Dataset | Train | Validation | Test | Character-Level Annotation | Word-Level Annotation |
---|---|---|---|---|---|
ICDAR 2013 | 229 | No | 233 | Yes (Pixel-Level) | Yes (Rectangle) |
ICDAR 2015 | 1000 | No | 500 | No | Yes (Quadrangle) |
ICDAR 2017 COCO-Text | 43,486 | 10,000 | 10,000 | No | Yes (Rectangle) |
ICDAR 2017 MLT | 7200 | 1800 | email to [email protected] | No | Yes (Quadrangle) |
Demo images of ICDAR 2013.
The ICDAR 2013 datasets are from the ICDAR 2013 Robust Reading Competition, with 229 natural images for training and 233 for testing. The texts are annotated with character-level bounding boxes, and they are mostly horizontal and well focused.

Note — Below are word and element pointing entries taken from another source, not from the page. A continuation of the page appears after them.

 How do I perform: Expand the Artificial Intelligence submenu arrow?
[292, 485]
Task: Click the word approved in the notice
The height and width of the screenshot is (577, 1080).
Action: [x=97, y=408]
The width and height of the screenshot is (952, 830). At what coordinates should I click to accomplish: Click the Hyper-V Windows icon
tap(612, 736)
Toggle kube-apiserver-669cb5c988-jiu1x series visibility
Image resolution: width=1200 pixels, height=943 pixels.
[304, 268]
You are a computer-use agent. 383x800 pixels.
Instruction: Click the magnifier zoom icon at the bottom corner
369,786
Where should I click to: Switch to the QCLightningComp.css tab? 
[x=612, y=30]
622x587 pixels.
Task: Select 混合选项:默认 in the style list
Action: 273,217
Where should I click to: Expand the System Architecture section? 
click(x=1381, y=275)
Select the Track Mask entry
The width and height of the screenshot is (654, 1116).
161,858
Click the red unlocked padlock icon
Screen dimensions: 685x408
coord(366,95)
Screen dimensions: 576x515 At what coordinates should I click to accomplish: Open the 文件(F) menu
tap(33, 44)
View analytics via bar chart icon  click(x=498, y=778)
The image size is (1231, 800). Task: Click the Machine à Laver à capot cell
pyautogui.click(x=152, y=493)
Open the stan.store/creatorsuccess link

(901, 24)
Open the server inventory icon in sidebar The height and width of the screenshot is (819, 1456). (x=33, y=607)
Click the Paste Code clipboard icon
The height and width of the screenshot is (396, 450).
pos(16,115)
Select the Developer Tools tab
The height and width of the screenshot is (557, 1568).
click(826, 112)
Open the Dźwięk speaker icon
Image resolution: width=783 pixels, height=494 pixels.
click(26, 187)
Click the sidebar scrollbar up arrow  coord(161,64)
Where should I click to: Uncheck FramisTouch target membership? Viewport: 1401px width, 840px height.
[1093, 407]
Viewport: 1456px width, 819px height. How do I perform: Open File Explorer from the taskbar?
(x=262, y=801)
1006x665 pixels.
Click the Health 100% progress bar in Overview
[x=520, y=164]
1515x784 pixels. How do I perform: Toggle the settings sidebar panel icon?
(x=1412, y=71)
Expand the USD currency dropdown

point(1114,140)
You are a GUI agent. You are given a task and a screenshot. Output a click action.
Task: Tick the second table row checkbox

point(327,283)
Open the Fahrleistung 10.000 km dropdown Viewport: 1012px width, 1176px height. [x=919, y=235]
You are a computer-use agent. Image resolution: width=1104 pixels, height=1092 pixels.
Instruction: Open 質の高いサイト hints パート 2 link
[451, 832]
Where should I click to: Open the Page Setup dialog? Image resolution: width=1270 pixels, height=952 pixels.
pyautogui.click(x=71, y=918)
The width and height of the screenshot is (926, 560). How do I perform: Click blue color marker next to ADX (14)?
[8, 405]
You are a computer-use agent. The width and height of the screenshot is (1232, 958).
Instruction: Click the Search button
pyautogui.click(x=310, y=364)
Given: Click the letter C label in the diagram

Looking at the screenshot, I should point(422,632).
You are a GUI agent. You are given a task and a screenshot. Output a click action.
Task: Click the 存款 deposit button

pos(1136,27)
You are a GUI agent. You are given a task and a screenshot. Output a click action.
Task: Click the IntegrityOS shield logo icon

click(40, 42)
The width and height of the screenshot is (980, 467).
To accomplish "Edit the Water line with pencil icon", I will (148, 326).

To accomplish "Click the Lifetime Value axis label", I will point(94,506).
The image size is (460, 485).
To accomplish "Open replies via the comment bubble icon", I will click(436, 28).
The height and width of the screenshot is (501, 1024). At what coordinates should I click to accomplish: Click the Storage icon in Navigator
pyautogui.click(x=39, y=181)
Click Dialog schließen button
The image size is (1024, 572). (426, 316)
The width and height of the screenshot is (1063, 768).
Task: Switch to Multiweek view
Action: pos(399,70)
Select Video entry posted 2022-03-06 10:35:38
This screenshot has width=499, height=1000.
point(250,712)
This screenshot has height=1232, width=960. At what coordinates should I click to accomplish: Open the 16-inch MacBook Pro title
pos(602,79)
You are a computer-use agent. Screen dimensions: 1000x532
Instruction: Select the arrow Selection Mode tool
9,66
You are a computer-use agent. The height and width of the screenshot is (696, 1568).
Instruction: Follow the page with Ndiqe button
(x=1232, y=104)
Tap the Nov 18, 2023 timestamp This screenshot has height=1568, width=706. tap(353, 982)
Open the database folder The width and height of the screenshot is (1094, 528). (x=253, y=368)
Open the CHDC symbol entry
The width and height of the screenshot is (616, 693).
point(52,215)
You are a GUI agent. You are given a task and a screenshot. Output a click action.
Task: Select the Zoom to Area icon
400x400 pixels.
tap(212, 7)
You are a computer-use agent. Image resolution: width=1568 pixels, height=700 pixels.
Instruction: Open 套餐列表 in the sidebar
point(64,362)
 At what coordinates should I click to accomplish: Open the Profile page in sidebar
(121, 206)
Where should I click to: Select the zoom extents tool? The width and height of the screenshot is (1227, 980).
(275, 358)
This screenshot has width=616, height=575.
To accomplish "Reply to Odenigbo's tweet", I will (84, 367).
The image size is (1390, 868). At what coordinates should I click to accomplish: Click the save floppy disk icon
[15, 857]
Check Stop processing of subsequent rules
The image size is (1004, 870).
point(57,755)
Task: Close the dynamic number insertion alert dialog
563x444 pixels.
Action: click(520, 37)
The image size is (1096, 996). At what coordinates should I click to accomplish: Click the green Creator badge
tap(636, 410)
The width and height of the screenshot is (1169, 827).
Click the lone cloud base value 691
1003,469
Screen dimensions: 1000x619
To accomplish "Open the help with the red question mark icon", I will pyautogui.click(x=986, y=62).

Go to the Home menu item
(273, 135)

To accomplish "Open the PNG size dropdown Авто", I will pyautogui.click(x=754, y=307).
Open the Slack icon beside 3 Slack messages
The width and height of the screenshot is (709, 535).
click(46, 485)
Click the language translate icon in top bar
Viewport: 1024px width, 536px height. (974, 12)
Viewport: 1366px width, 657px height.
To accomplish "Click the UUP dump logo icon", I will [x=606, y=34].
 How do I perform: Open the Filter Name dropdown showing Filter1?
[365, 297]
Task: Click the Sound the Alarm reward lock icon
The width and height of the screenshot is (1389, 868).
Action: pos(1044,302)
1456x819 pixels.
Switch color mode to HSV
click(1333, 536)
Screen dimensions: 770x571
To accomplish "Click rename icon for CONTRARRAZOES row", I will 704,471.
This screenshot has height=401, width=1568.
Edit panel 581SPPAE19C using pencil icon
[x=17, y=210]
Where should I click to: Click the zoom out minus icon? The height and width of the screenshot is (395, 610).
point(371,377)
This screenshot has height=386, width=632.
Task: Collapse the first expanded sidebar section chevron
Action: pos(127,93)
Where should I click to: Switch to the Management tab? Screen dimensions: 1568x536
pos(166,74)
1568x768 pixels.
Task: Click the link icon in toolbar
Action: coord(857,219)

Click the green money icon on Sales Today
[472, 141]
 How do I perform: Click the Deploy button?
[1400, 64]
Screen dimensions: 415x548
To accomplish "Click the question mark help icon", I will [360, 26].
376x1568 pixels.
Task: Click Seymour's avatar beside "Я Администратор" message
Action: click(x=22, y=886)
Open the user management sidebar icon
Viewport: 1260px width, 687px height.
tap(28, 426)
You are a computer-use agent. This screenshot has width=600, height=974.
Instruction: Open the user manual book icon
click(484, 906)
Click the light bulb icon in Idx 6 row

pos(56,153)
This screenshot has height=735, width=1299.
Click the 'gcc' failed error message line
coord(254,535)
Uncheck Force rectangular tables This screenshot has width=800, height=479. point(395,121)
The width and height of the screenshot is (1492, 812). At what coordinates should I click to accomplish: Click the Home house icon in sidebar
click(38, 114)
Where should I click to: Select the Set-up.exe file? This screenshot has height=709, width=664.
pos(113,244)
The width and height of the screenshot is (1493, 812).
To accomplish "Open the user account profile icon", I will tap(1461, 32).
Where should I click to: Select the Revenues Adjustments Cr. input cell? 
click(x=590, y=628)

Demo images of ICDAR 2015.
The ICDAR 2015 datasets are from the ICDAR 2015 Robust Reading Competition, with 1000 natural images for training and 500 for testing. The images are acquired using Google Glass and the texts accidentally appear in the scene without user’s prior intention. All the texts are annotated with word-level quadrangles.
Demo images of ICDAR 2017 COCO-Text.
The COCO-Text is a large scale dataset with 43,686 images for training and 20,000 for testing. The original images are from Microsoft COCO dataset.
Demo images of ICDAR 2017 MLT.
The ICDAR 2017 dataset on Multi-lingual scene text detection and script identification has 7200 images for training and 1800 images for validation. The dataset is composed of complete scene images which come from 9 languages (i.e., Chinese, Japanese, Korean, English, French, Arabic, Italian, German and Indian) representing 6 different scripts (i.e., Arabic, Latin, Chinese, Japanese, Korean and Bangla). It combines text detection with script identification, and contains much more images than related datasets.